ECTS2013 Poster Presentations Other diseases of bone and mineral metabolism (48 abstracts)
1Bone and Extracellular Matrix Branch, NICHD, NIH, Bethesda, MD, USA; 2Department of Obstetrics and Gynecology, The Hospital for Sick Children, The Prenatal Diagnosis and Medical Genetics Program, Toronto, ON, Canada.
Introduction: Osteogenesis imperfecta (OI) is a genetically heterogeneous disorder characterized by bone fragility. OI type V, with autosomal dominant inheritance, is characterized by ossification of the forearm interosseus membrane, radiodense metaphyseal bands, propensity for hyperplastic callus formation, and mesh-like lamellation on bone histology. Type V OI probands are reported to have white sclerae and normal teeth. Recent reports identified the cause of type V OI as a unique heterozygous mutation in IFITM5 (c.−14C>T), which encodes Bril, a transmembrane protein expressed in osteoblasts. The mutation generates a start codon in the untranslated region, adding five residues at the N-terminus of Bril.
Methods: IFITM5 was sequenced in gDNA from three patients with OI type V and 25 patients with OI of unknown etiology. Mutations were confirmed by BsmAI restriction digest. Cultured osteoblasts from type V OI probands and control were differentiated over 15 days; cells were analyzed by qPCR, western blot and alizarin-red mineralization assay, to compare functional differences.
Results: Three patients with clinical and histological criteria of type V OI were positive for the known IFITM5 mutation. Two patients not previously classified as type V OI, a child with strongly blue sclerae and no dense metaphyseal bands and an adult with progressive deforming OI, were also found to have the same mutation. We verified expression of mutant IFITM5 transcripts in cultured proband osteoblasts. During days 1015 of the differentiation timecourse, type V OI osteoblasts had less than half the COL1A1 expression of control cells.
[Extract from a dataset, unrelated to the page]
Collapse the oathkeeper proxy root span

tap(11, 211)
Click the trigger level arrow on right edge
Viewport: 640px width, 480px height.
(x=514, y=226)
During the same timeframe, type V osteoblasts displayed increased mineralization and expression of osteocalcin.
Conclusion: Patients without the well-described type V OI phenotype may also have the type V OI IFITM5 mutation. Type V OI osteoblasts demonstrated a collagen-related defect and increased mineralization during differentiation, possibly underlying overactive calcification of interosseus membrane and during callus formation.